[EXERCISE PASSAGE — start]

Clear tactics, but few easy solutions for hospitals combating ransomware.
Especially cruel hackers know that lives are on the line when they hold a hospital’s computer systems hostage, as they did in the May 12 attack dubbed WannaCry, which locked down many overseas hospitals with the demand for a ransom.
In a new article in the Annals of Internal Medicine, three medical and legal experts delineate the many steps hospitals can take to prevent and respond to attacks, but note that some strategies won’t be easy to accomplish and that full security is likely impossible to ensure.
“Patients can suffer severe negative health effects if their treatment is delayed, discontinued, or performed incorrectly because hospital records are unavailable,” the authors write in the essay “Your Money or Your Patient’s Life? Ransomware and Electronic Health Records.”

[EXERCISE PASSAGE — finish]
[RECORDS SHOWN — start]

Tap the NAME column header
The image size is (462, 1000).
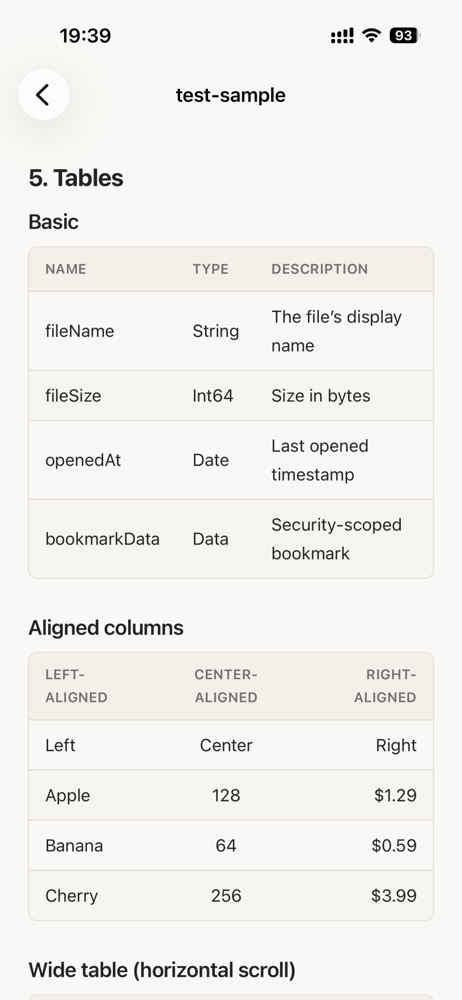(66, 269)
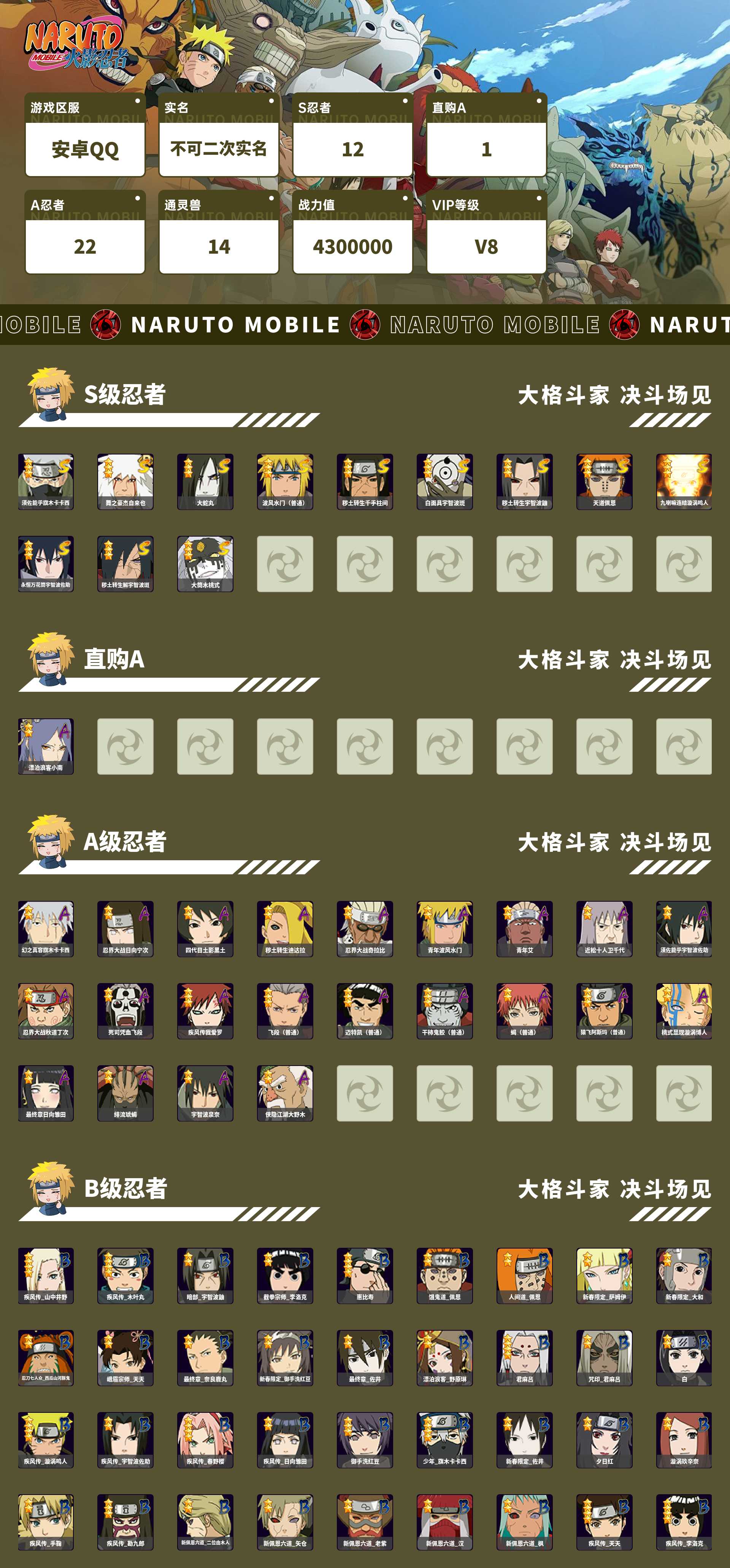Viewport: 730px width, 1568px height.
Task: Choose the 青年波风水门 A-rank ninja icon
Action: [x=445, y=929]
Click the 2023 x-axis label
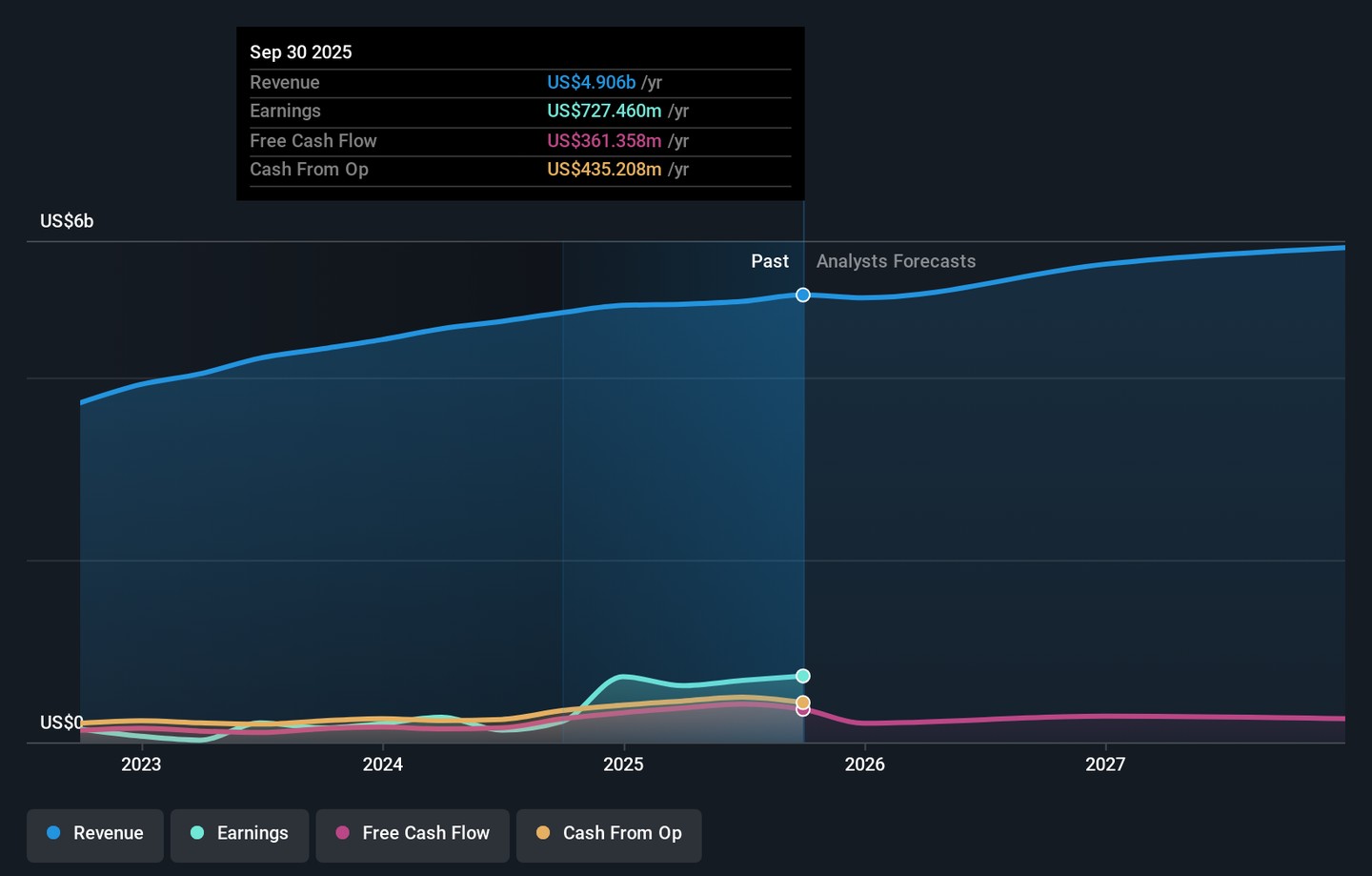The image size is (1372, 876). pos(141,764)
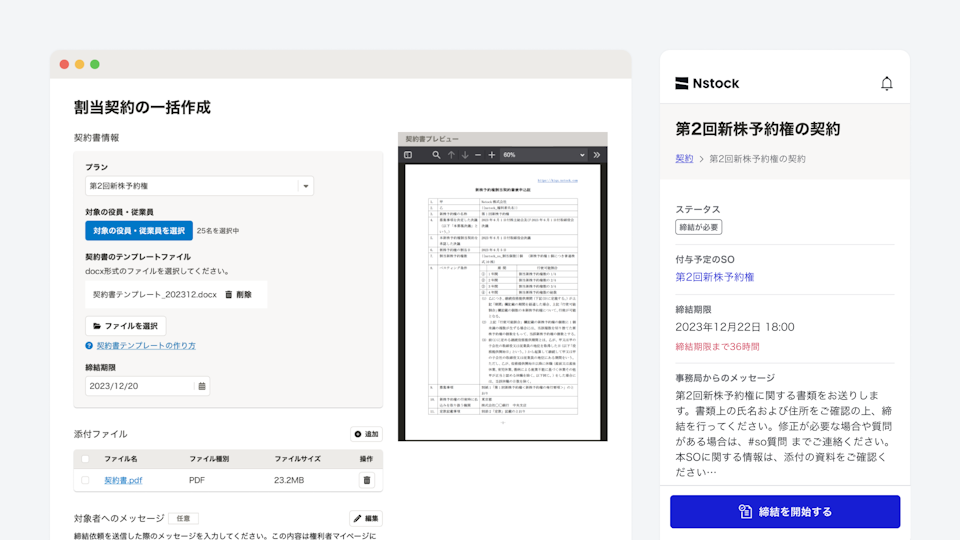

[RECORDS SHOWN — finish]

(ACTIVITY LIST)
**a.** Summarize the passage on hospitals and ransomware in two sentences.
**b.** Write the next part of the passage on hospitals and ransomware, picking up after its final sentence.
The items are separate material, apart from the passage on hospitals and ransomware.

(RESPONSES BY TASK)
**a.** Hackers who seize hospital computer systems and demand a ransom know that lives are at stake, as in the May 12 WannaCry attack that locked down many overseas hospitals. In an Annals of Internal Medicine article, three medical and legal experts lay out steps hospitals can take to prevent and respond to such attacks, warning that patients can be harmed when records are unavailable and that full security is likely impossible.

**b.**
The authors are Eli Adashi, MD, professor of medical science and former dean of medicine and biological sciences at the Warren Alpert Medical School; I. Glenn Cohen, JD, professor of law at Harvard; and Sharona Hoffman, JD, professor of law and bioethics at Case Western Reserve University.
“There are things we can do to reduce the risk, but it is very hard to perfect IT security, especially given the needs of modern hospital systems to have things moving between places and increasing demand for patient-facing access,” Cohen says. “To some extent, these attacks are inevitable.”